--- GIVEN ENTRIES ---

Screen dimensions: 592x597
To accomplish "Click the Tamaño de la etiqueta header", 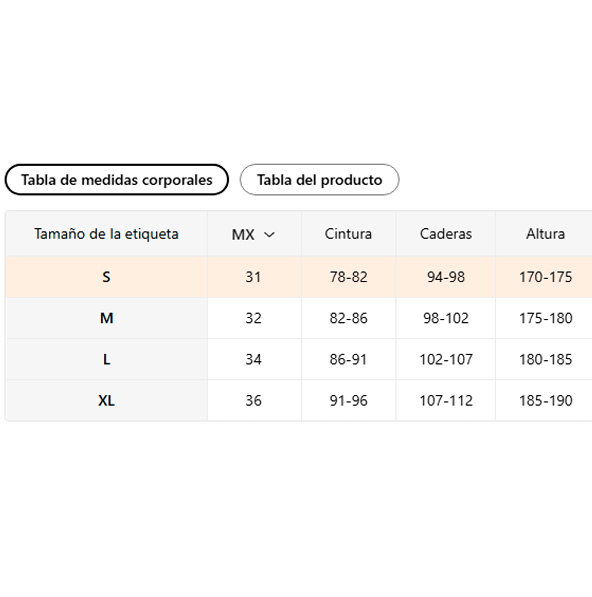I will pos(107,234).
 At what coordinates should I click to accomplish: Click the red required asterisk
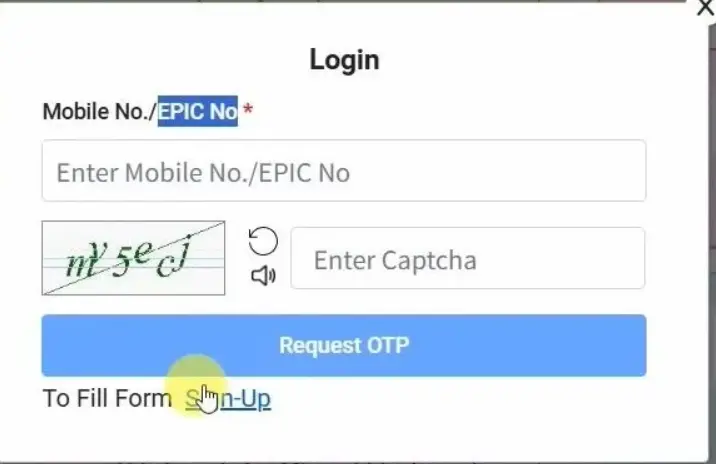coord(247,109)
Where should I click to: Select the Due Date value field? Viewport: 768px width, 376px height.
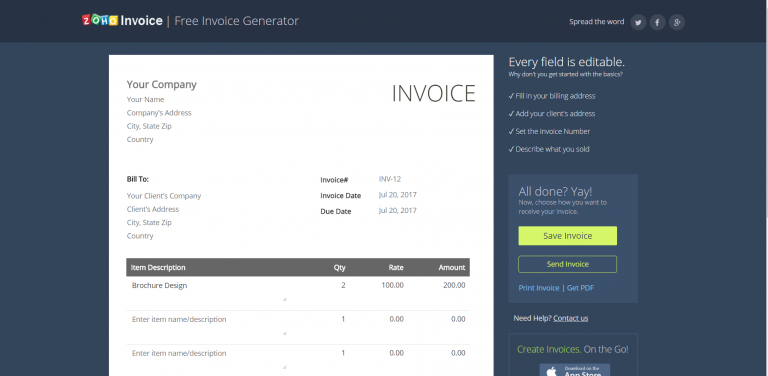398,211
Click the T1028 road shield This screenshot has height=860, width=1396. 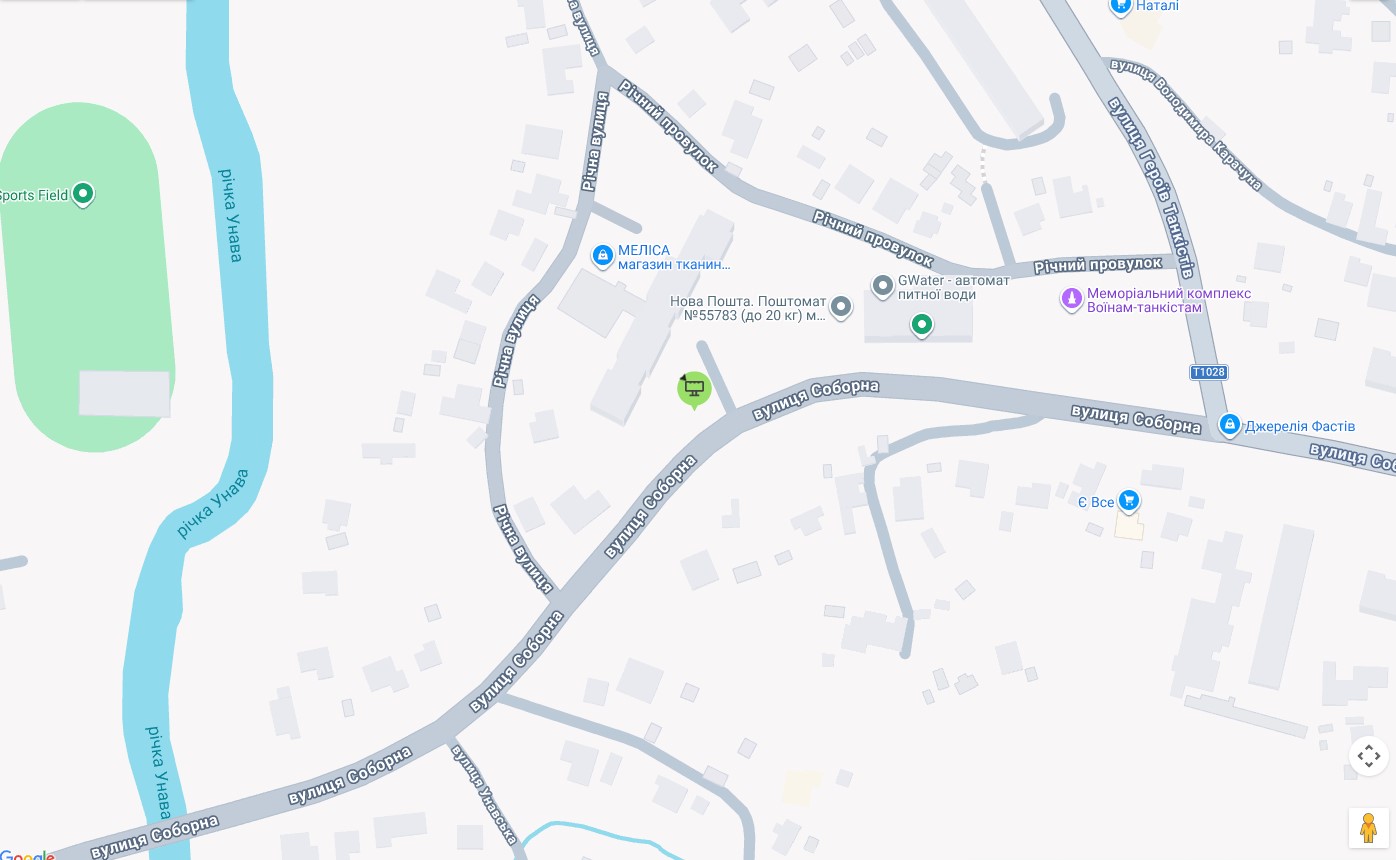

---

● AIM OF THE TASK
Put the data from the line containing "Where should I" through the last line into a Markdown table with the columns Row and Data line, giving each line its own numbered row and skipping blank lines. Leave the pictures out of the answer.

● EXERCISE RESULT
| Row | Data line |
|---|---|
| 1 | Where should I click to: Select the Due Date value field? Viewport: 768px width, 376px height. |
| 2 | 398,211 |
| 3 | Click the T1028 road shield This screenshot has height=860, width=1396.  |